Classification: Predicting Categories
While regression predicts numbers, Classification predicts categories. Is this email spam or not? Is this image a cat or a dog?
K-Nearest Neighbors (KNN)
One of the most intuitive classification algorithms is K-Nearest Neighbors. It works on a simple principle: "You are the average of your closest friends."
If we plot our data points, KNN looks at the "K" closest data points to our new, unknown example. It takes a majority vote among those neighbors to decide the category. If K=5, and 3 neighbors are cats and 2 are dogs, the model predicts "Cat"!

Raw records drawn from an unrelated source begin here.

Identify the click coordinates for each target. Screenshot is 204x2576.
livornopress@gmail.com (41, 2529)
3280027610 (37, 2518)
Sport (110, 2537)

Python Challenge: Find Your Neighbors!
Train a KNN classifier to predict whether a point is red (0) or blue (1).
from sklearn.neighbors import KNeighborsClassifier
# Features: [X-coordinate, Y-coordinate]
X = [[1, 2], [1.5, 1.8], [5, 8], [8, 8], [1, 0.6], [9, 11]]
# Labels: 0 for Red, 1 for Blue
y = [0, 0, 1, 1, 0, 1]
# TODO: Initialize KNeighborsClassifier with k=3
# knn = ???
# TODO: Fit the model and predict for a new point [2, 2]
# knn.???
# prediction = knn.predict([[2, 2]])
# print(f"Predicted class: {prediction[0]}")By changing the value of K, you can change how smooth or jagged the decision boundary between the classes becomes.